* **Task details**
Copy the following records word for word, with nothing added or left out.

* **Listed entries**

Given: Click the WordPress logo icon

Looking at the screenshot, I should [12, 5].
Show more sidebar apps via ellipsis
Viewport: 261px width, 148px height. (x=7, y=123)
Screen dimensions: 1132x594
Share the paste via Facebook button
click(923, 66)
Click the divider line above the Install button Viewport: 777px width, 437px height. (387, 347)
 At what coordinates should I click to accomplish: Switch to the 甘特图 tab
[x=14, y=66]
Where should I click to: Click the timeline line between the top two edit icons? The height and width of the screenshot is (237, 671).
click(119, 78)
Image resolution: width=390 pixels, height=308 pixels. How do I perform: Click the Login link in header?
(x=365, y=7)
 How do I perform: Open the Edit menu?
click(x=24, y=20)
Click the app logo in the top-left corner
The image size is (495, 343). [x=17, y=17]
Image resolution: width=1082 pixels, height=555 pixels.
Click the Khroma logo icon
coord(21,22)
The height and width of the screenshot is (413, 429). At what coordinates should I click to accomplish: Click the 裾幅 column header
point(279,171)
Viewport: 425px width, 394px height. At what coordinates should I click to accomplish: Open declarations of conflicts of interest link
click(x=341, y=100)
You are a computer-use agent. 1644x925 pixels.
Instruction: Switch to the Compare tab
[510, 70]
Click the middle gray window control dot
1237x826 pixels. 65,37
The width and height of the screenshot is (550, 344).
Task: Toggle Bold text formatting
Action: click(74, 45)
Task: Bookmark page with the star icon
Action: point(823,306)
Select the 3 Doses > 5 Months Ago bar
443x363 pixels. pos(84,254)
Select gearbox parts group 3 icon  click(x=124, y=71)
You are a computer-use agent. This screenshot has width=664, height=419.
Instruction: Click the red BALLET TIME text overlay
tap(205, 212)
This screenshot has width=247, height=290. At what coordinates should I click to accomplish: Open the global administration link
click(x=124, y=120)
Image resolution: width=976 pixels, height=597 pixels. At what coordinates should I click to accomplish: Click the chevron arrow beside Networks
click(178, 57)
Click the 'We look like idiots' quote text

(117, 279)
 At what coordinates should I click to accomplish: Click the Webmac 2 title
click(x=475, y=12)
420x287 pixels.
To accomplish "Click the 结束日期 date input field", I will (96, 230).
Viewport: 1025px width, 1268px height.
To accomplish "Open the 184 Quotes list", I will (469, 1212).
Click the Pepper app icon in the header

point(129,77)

* **Answer to the task**
Given: Click the WordPress logo icon

Looking at the screenshot, I should [12, 5].
Show more sidebar apps via ellipsis
Viewport: 261px width, 148px height. (x=7, y=123)
Screen dimensions: 1132x594
Share the paste via Facebook button
click(923, 66)
Click the divider line above the Install button Viewport: 777px width, 437px height. (387, 347)
 At what coordinates should I click to accomplish: Switch to the 甘特图 tab
[x=14, y=66]
Where should I click to: Click the timeline line between the top two edit icons? The height and width of the screenshot is (237, 671).
click(119, 78)
Image resolution: width=390 pixels, height=308 pixels. How do I perform: Click the Login link in header?
(x=365, y=7)
 How do I perform: Open the Edit menu?
click(x=24, y=20)
Click the app logo in the top-left corner
The image size is (495, 343). [x=17, y=17]
Image resolution: width=1082 pixels, height=555 pixels.
Click the Khroma logo icon
coord(21,22)
The height and width of the screenshot is (413, 429). At what coordinates should I click to accomplish: Click the 裾幅 column header
point(279,171)
Viewport: 425px width, 394px height. At what coordinates should I click to accomplish: Open declarations of conflicts of interest link
click(x=341, y=100)
You are a computer-use agent. 1644x925 pixels.
Instruction: Switch to the Compare tab
[510, 70]
Click the middle gray window control dot
1237x826 pixels. 65,37
The width and height of the screenshot is (550, 344).
Task: Toggle Bold text formatting
Action: click(74, 45)
Task: Bookmark page with the star icon
Action: point(823,306)
Select the 3 Doses > 5 Months Ago bar
443x363 pixels. pos(84,254)
Select gearbox parts group 3 icon  click(x=124, y=71)
You are a computer-use agent. This screenshot has width=664, height=419.
Instruction: Click the red BALLET TIME text overlay
tap(205, 212)
This screenshot has width=247, height=290. At what coordinates should I click to accomplish: Open the global administration link
click(x=124, y=120)
Image resolution: width=976 pixels, height=597 pixels. At what coordinates should I click to accomplish: Click the chevron arrow beside Networks
click(178, 57)
Click the 'We look like idiots' quote text

(117, 279)
 At what coordinates should I click to accomplish: Click the Webmac 2 title
click(x=475, y=12)
420x287 pixels.
To accomplish "Click the 结束日期 date input field", I will (96, 230).
Viewport: 1025px width, 1268px height.
To accomplish "Open the 184 Quotes list", I will (469, 1212).
Click the Pepper app icon in the header

point(129,77)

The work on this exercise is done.